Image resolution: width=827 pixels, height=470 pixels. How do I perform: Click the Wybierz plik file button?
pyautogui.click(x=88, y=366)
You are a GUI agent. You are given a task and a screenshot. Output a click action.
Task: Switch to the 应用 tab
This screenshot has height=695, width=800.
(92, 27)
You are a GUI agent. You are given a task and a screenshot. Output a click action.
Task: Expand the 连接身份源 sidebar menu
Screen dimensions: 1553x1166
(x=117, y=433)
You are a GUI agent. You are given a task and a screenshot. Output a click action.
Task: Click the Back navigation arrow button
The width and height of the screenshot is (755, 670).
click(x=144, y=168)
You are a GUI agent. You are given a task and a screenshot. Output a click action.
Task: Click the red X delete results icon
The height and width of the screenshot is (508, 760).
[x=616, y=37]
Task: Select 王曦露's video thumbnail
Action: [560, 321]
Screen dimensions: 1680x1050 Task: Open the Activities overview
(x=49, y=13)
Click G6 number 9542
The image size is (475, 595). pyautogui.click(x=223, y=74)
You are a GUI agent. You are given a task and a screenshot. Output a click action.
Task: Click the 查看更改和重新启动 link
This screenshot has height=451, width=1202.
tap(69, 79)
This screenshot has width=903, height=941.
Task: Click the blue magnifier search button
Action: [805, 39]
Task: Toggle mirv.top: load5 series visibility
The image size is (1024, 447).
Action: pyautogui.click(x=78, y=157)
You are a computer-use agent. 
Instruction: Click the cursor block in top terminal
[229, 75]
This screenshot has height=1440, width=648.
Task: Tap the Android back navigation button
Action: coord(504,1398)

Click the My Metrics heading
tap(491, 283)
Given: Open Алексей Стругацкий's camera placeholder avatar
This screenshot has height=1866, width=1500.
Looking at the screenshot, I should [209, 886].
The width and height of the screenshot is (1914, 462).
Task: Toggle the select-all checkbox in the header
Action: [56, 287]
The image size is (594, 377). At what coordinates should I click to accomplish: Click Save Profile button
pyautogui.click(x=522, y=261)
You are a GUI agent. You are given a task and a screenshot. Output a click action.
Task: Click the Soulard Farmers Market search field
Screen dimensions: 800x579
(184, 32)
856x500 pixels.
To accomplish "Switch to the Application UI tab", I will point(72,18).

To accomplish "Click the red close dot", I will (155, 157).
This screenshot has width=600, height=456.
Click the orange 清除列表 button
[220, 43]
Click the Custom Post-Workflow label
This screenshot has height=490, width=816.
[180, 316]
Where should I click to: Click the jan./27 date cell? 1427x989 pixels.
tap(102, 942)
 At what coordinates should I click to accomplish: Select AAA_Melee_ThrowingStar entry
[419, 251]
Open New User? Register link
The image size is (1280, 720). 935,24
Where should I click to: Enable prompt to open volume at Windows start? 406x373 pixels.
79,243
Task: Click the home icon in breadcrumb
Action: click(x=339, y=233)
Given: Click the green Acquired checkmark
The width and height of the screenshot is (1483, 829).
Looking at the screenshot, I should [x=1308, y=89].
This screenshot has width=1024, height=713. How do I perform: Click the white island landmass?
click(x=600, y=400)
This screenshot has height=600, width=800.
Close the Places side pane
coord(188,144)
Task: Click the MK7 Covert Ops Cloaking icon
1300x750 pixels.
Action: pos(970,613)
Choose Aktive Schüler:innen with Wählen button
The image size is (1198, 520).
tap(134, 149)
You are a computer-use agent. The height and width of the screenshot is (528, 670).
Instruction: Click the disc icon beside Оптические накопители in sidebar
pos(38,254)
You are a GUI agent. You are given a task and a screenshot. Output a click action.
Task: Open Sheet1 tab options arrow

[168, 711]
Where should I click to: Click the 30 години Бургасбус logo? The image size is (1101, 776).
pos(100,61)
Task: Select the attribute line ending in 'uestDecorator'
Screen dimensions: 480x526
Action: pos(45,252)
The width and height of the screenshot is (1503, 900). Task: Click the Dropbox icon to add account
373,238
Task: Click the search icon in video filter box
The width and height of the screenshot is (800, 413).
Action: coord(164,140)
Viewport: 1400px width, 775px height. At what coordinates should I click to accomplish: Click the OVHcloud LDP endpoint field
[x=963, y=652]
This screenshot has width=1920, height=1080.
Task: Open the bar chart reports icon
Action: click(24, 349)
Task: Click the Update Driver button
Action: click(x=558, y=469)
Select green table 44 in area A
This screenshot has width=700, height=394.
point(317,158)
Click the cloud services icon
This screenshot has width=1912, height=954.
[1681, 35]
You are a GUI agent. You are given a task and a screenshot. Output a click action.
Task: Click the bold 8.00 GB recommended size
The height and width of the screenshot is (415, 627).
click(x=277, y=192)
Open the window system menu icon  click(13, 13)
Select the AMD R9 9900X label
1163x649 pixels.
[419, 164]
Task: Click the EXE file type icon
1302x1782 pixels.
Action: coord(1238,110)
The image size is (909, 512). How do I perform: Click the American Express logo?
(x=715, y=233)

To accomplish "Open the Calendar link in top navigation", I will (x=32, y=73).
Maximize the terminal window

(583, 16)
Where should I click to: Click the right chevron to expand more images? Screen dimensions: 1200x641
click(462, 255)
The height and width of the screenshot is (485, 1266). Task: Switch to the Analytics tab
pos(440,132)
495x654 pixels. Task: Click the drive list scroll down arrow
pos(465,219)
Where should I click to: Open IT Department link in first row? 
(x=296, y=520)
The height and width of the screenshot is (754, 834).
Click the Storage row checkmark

Exercise description: Print the material verbatim, all of it.

Output:
Image resolution: width=827 pixels, height=470 pixels. How do I perform: Click the Wybierz plik file button?
pyautogui.click(x=88, y=366)
You are a GUI agent. You are given a task and a screenshot. Output a click action.
Task: Switch to the 应用 tab
This screenshot has height=695, width=800.
(92, 27)
You are a GUI agent. You are given a task and a screenshot. Output a click action.
Task: Expand the 连接身份源 sidebar menu
Screen dimensions: 1553x1166
(x=117, y=433)
You are a GUI agent. You are given a task and a screenshot. Output a click action.
Task: Click the Back navigation arrow button
The width and height of the screenshot is (755, 670).
click(x=144, y=168)
You are a GUI agent. You are given a task and a screenshot. Output a click action.
Task: Click the red X delete results icon
The height and width of the screenshot is (508, 760).
[x=616, y=37]
Task: Select 王曦露's video thumbnail
Action: [560, 321]
Screen dimensions: 1680x1050 Task: Open the Activities overview
(x=49, y=13)
Click G6 number 9542
The image size is (475, 595). pyautogui.click(x=223, y=74)
You are a GUI agent. You are given a task and a screenshot. Output a click action.
Task: Click the 查看更改和重新启动 link
This screenshot has height=451, width=1202.
tap(69, 79)
This screenshot has width=903, height=941.
Task: Click the blue magnifier search button
Action: [805, 39]
Task: Toggle mirv.top: load5 series visibility
The image size is (1024, 447).
Action: pyautogui.click(x=78, y=157)
You are a computer-use agent. 
Instruction: Click the cursor block in top terminal
[229, 75]
This screenshot has height=1440, width=648.
Task: Tap the Android back navigation button
Action: coord(504,1398)

Click the My Metrics heading
tap(491, 283)
Given: Open Алексей Стругацкий's camera placeholder avatar
This screenshot has height=1866, width=1500.
Looking at the screenshot, I should [209, 886].
The width and height of the screenshot is (1914, 462).
Task: Toggle the select-all checkbox in the header
Action: [56, 287]
The image size is (594, 377). At what coordinates should I click to accomplish: Click Save Profile button
pyautogui.click(x=522, y=261)
You are a GUI agent. You are given a task and a screenshot. Output a click action.
Task: Click the Soulard Farmers Market search field
Screen dimensions: 800x579
(184, 32)
856x500 pixels.
To accomplish "Switch to the Application UI tab", I will point(72,18).

To accomplish "Click the red close dot", I will (155, 157).
This screenshot has width=600, height=456.
Click the orange 清除列表 button
[220, 43]
Click the Custom Post-Workflow label
This screenshot has height=490, width=816.
[180, 316]
Where should I click to: Click the jan./27 date cell? 1427x989 pixels.
tap(102, 942)
 At what coordinates should I click to accomplish: Select AAA_Melee_ThrowingStar entry
[419, 251]
Open New User? Register link
The image size is (1280, 720). 935,24
Where should I click to: Enable prompt to open volume at Windows start? 406x373 pixels.
79,243
Task: Click the home icon in breadcrumb
Action: click(x=339, y=233)
Given: Click the green Acquired checkmark
The width and height of the screenshot is (1483, 829).
Looking at the screenshot, I should [x=1308, y=89].
This screenshot has width=1024, height=713. How do I perform: Click the white island landmass?
click(x=600, y=400)
This screenshot has height=600, width=800.
Close the Places side pane
coord(188,144)
Task: Click the MK7 Covert Ops Cloaking icon
1300x750 pixels.
Action: pos(970,613)
Choose Aktive Schüler:innen with Wählen button
The image size is (1198, 520).
tap(134, 149)
You are a computer-use agent. The height and width of the screenshot is (528, 670).
Instruction: Click the disc icon beside Оптические накопители in sidebar
pos(38,254)
You are a GUI agent. You are given a task and a screenshot. Output a click action.
Task: Open Sheet1 tab options arrow

[168, 711]
Where should I click to: Click the 30 години Бургасбус logo? The image size is (1101, 776).
pos(100,61)
Task: Select the attribute line ending in 'uestDecorator'
Screen dimensions: 480x526
Action: pos(45,252)
The width and height of the screenshot is (1503, 900). Task: Click the Dropbox icon to add account
373,238
Task: Click the search icon in video filter box
The width and height of the screenshot is (800, 413).
Action: coord(164,140)
Viewport: 1400px width, 775px height. At what coordinates should I click to accomplish: Click the OVHcloud LDP endpoint field
[x=963, y=652]
This screenshot has width=1920, height=1080.
Task: Open the bar chart reports icon
Action: click(24, 349)
Task: Click the Update Driver button
Action: click(x=558, y=469)
Select green table 44 in area A
This screenshot has width=700, height=394.
point(317,158)
Click the cloud services icon
This screenshot has width=1912, height=954.
[1681, 35]
You are a GUI agent. You are given a task and a screenshot. Output a click action.
Task: Click the bold 8.00 GB recommended size
The height and width of the screenshot is (415, 627).
click(x=277, y=192)
Open the window system menu icon  click(13, 13)
Select the AMD R9 9900X label
1163x649 pixels.
[419, 164]
Task: Click the EXE file type icon
1302x1782 pixels.
Action: coord(1238,110)
The image size is (909, 512). How do I perform: Click the American Express logo?
(x=715, y=233)

To accomplish "Open the Calendar link in top navigation", I will (x=32, y=73).
Maximize the terminal window

(583, 16)
Where should I click to: Click the right chevron to expand more images? Screen dimensions: 1200x641
click(462, 255)
The height and width of the screenshot is (485, 1266). Task: Switch to the Analytics tab
pos(440,132)
495x654 pixels. Task: Click the drive list scroll down arrow
pos(465,219)
Where should I click to: Open IT Department link in first row? 
(x=296, y=520)
The height and width of the screenshot is (754, 834).
Click the Storage row checkmark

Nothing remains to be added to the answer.